Let the speed of the stream is $u\text{ km/h}$.
Hence the speed of boat in upstream is $(24-u)\text{ km/h}$ and the speed of boat in downstream is \[(24+u)\text{ km/h}\].
Let the time taken by boat to go $32\text{ km}$ upstream be \[t\text{ hours}\]. Then as per the question the time taken by boat to cover the same distance downstream is $(t-1)\text{ hours}$ .
We know that;
\[\text{Distance travelled = speed }\!\!\times\!\!\text{ time taken}.............................\text{(1)}\]
From equation \[\left( 1 \right)\], for journey along upstream we have;
\[\begin{align}
  & 32=\left( 24-u \right)\times \left( t \right) \\
 & t=\dfrac{32}{\left( 24-u \right)}\ldots \ldots \ldots .............................................\ldots \ldots \ldots \ldots .\left( 2 \right) \\
\end{align}\]
From equation \[\left( 1 \right)\], for journey along downstream;
\[32=\left( 24+u \right)\times \left( t-1 \right)..........................................................(3)\]

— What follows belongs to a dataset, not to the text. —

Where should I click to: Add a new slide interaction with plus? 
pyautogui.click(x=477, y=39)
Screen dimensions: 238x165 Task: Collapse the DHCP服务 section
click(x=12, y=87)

Putting the value of $t$ from equation \[\left( 2 \right)\] in equation \[\left( 3 \right)\], we get;
\[32=\left( 24+u \right)\times \left( \dfrac{32}{\left( 24-u \right)}-1 \right)\]
Taking L.C.M. we get;
\[\begin{align}
  & 32=(24+u)\times \left( \dfrac{32-(24-u)}{\left( 24-u \right)} \right) \\
 & 32=(24+u)\times \left( \dfrac{8+u}{24-u} \right) \\
\end{align}\]
By cross multiplying we get;
\[\begin{align}
  & 32\times (24-u)=(24+u)\times (8+u) \\
 & 768-32u=192+24u+8u+{{u}^{2}} \\
 & {{u}^{2}}+64u-576=0 \\
 & {{u}^{2}}+72u-8u-576=0 \\
 & (u+72)(u-8)=0 \\
 & \therefore u=-72\text{ or }u=8. \\
\end{align}\]
The speed cannot be negative and hence, the speed of the stream is \[u\text{ km/h}=\text{ 8 km/h}\].

Note: We have to understand the concept of relative velocity, quadratic equation and speed-distance formula. For an object moving downstream the net speed of object is the sum of object in still water and that of stream and when the object moves upstream the net speed of object is the difference of speed of object in still water and that of stream.